WRITTEN EXERCISE
Could you print all of the following rows verbatim, with nothing changed?

PROVIDED DATA
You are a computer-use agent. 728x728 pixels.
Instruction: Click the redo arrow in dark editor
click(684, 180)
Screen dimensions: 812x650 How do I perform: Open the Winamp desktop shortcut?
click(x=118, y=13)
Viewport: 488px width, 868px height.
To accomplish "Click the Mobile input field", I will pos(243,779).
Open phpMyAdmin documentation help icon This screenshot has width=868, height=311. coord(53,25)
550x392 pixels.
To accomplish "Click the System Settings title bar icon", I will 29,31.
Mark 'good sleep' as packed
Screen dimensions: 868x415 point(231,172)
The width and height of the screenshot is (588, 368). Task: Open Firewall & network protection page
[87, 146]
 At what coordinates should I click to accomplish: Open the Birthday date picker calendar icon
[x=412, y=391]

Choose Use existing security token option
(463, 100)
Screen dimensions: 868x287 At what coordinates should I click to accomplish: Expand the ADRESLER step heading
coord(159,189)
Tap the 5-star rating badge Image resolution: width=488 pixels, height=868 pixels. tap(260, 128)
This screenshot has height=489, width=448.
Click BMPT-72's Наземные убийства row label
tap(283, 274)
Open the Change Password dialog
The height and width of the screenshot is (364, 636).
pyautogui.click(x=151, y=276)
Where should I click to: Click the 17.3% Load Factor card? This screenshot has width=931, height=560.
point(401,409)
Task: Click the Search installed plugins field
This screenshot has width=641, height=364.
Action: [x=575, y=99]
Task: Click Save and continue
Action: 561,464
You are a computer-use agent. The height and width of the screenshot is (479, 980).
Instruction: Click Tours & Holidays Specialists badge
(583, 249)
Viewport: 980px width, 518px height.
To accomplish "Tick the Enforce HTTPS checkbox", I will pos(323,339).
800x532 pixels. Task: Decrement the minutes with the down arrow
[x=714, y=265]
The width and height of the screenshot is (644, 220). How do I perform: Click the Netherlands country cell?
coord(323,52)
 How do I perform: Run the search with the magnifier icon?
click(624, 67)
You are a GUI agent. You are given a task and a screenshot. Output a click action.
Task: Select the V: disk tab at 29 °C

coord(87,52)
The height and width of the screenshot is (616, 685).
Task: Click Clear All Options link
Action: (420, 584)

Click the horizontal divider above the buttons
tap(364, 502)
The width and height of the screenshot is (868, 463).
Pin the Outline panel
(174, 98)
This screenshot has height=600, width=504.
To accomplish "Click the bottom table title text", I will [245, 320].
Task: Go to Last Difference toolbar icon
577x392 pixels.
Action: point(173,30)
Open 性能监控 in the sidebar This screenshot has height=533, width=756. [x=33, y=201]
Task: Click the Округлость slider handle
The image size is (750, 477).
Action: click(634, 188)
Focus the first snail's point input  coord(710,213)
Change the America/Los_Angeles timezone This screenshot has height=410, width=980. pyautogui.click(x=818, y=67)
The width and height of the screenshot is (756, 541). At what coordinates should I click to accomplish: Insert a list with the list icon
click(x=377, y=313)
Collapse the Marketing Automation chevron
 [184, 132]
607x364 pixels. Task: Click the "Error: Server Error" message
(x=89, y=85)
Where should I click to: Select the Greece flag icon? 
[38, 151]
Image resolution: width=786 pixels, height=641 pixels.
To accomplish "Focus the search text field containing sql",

ANSWER FOR THIS EXERCISE
You are a computer-use agent. 728x728 pixels.
Instruction: Click the redo arrow in dark editor
click(684, 180)
Screen dimensions: 812x650 How do I perform: Open the Winamp desktop shortcut?
click(x=118, y=13)
Viewport: 488px width, 868px height.
To accomplish "Click the Mobile input field", I will pos(243,779).
Open phpMyAdmin documentation help icon This screenshot has width=868, height=311. coord(53,25)
550x392 pixels.
To accomplish "Click the System Settings title bar icon", I will 29,31.
Mark 'good sleep' as packed
Screen dimensions: 868x415 point(231,172)
The width and height of the screenshot is (588, 368). Task: Open Firewall & network protection page
[87, 146]
 At what coordinates should I click to accomplish: Open the Birthday date picker calendar icon
[x=412, y=391]

Choose Use existing security token option
(463, 100)
Screen dimensions: 868x287 At what coordinates should I click to accomplish: Expand the ADRESLER step heading
coord(159,189)
Tap the 5-star rating badge Image resolution: width=488 pixels, height=868 pixels. tap(260, 128)
This screenshot has height=489, width=448.
Click BMPT-72's Наземные убийства row label
tap(283, 274)
Open the Change Password dialog
The height and width of the screenshot is (364, 636).
pyautogui.click(x=151, y=276)
Where should I click to: Click the 17.3% Load Factor card? This screenshot has width=931, height=560.
point(401,409)
Task: Click the Search installed plugins field
This screenshot has width=641, height=364.
Action: [x=575, y=99]
Task: Click Save and continue
Action: 561,464
You are a computer-use agent. The height and width of the screenshot is (479, 980).
Instruction: Click Tours & Holidays Specialists badge
(583, 249)
Viewport: 980px width, 518px height.
To accomplish "Tick the Enforce HTTPS checkbox", I will pos(323,339).
800x532 pixels. Task: Decrement the minutes with the down arrow
[x=714, y=265]
The width and height of the screenshot is (644, 220). How do I perform: Click the Netherlands country cell?
coord(323,52)
 How do I perform: Run the search with the magnifier icon?
click(624, 67)
You are a GUI agent. You are given a task and a screenshot. Output a click action.
Task: Select the V: disk tab at 29 °C

coord(87,52)
The height and width of the screenshot is (616, 685).
Task: Click Clear All Options link
Action: (420, 584)

Click the horizontal divider above the buttons
tap(364, 502)
The width and height of the screenshot is (868, 463).
Pin the Outline panel
(174, 98)
This screenshot has height=600, width=504.
To accomplish "Click the bottom table title text", I will [245, 320].
Task: Go to Last Difference toolbar icon
577x392 pixels.
Action: point(173,30)
Open 性能监控 in the sidebar This screenshot has height=533, width=756. [x=33, y=201]
Task: Click the Округлость slider handle
The image size is (750, 477).
Action: click(634, 188)
Focus the first snail's point input  coord(710,213)
Change the America/Los_Angeles timezone This screenshot has height=410, width=980. pyautogui.click(x=818, y=67)
The width and height of the screenshot is (756, 541). At what coordinates should I click to accomplish: Insert a list with the list icon
click(x=377, y=313)
Collapse the Marketing Automation chevron
 [184, 132]
607x364 pixels. Task: Click the "Error: Server Error" message
(x=89, y=85)
Where should I click to: Select the Greece flag icon? 
[38, 151]
Image resolution: width=786 pixels, height=641 pixels.
To accomplish "Focus the search text field containing sql",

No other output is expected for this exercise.